Mozilla Common Voice Text Language Identification dataset
License:
CC0-1.0
Steward:
Common VoiceTask: NLP
Release Date: 12/16/2025
Format: TSV
Size: 950.41 MB
Share
Description
A dataset for text-based language identification of 19 Million sentences from over 300 languages taken from Mozilla Common Voice scripted (v23) and spontaneous (v1) speech projects.
Specifics
Processes
Intended Use
Training and evaluation of text-based language identification systems.
Metadata
The text in this dataset comes from over 300 languages' Mozilla Common Voice projects, including both scripted speech (v23) and spontaneous speech (v1). It is intended to be used for textual language identification.
Structure
There are two files included: (1) mcv_text_lid.tsv, the main dataset file, which contains only validated "sentences" (single sentences for scripted speech, full transcriptions for spontaneous speech) and language code, and (2) /language_histogram.csv, a histogram with the number of sentences per language. The columns in mcv_text_lid.tsv are as follows:
| column | description |
|---|---|
| id | unique numerical identifier for each sentence |
| sentence | sentence text for scripted speech, transcription for spontaneous speech |
| lang | language code corresponding to the text |
| sentence_domain | the sentence domain (optional, and only exists for scripted speech) |
| source | source of the sentence (optional, and only exists for scripted speech). These are reported by the person submitting sentences to a Common Voice project |
| style | "scripted" or "spontaneous" |
| split | one of "train", "dev", or "test.
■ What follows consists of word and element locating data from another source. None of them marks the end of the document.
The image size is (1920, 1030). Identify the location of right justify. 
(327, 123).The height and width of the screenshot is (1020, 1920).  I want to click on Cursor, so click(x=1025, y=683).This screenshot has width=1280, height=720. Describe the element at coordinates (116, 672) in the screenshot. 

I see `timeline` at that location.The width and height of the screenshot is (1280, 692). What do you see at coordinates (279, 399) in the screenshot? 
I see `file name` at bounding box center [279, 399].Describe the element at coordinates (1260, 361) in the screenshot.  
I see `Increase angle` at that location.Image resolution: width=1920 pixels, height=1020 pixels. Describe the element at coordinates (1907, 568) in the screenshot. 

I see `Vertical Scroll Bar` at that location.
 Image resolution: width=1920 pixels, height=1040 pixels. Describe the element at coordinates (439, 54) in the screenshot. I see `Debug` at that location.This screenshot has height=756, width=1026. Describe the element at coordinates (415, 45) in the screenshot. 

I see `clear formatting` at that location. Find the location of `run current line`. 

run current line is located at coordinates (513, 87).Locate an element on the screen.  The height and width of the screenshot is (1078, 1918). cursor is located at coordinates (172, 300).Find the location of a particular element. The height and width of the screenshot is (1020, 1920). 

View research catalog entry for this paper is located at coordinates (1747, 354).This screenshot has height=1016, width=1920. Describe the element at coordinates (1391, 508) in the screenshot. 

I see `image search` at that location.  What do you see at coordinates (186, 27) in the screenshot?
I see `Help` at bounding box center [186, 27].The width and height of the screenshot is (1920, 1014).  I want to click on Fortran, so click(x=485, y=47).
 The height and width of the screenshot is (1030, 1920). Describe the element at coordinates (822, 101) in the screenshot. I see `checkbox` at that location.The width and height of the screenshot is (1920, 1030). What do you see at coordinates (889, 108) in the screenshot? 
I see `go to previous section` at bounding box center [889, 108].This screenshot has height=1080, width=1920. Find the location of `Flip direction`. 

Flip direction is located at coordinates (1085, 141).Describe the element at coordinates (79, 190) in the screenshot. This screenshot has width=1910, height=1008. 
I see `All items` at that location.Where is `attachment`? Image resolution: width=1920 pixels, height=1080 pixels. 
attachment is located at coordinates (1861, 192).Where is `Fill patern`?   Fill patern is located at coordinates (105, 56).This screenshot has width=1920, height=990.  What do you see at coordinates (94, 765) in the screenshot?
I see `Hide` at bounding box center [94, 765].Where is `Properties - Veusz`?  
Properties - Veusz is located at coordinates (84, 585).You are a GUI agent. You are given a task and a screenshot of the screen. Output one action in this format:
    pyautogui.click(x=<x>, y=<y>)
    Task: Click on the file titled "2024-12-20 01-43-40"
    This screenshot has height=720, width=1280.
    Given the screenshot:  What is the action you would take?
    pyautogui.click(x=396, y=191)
These splits do not correspond to the MCV splits |
Preprocessing
The data was deduplicated on sentence+lang.
Sample
| id | sentence | lang | sentence_domain | source | style | split |
|---|---|---|---|---|---|---|
| 13914460 | Il più grande di loro fu Giovanni evangelista. | it | wiki | scripted | train | |
| 7896754 | The underground system develops in the limestone and marl-limestone of the superior Cretaceous. | en | covost2-xx_en | scripted | train | |
| 10580213 | À boire! répéta pour la troisième fois Quasimodo pantelant. | fr | sentence-collector | scripted | test | |
| 14529549 | 岩手県宮古市 | ja | ????? | scripted | train | |
| 1076937 | Y en ixas va alentar de segundas. | an | general | self | scripted | train |
| 18424113 | ข้อบังคับการประชุม | th | sentence-collector | scripted | train |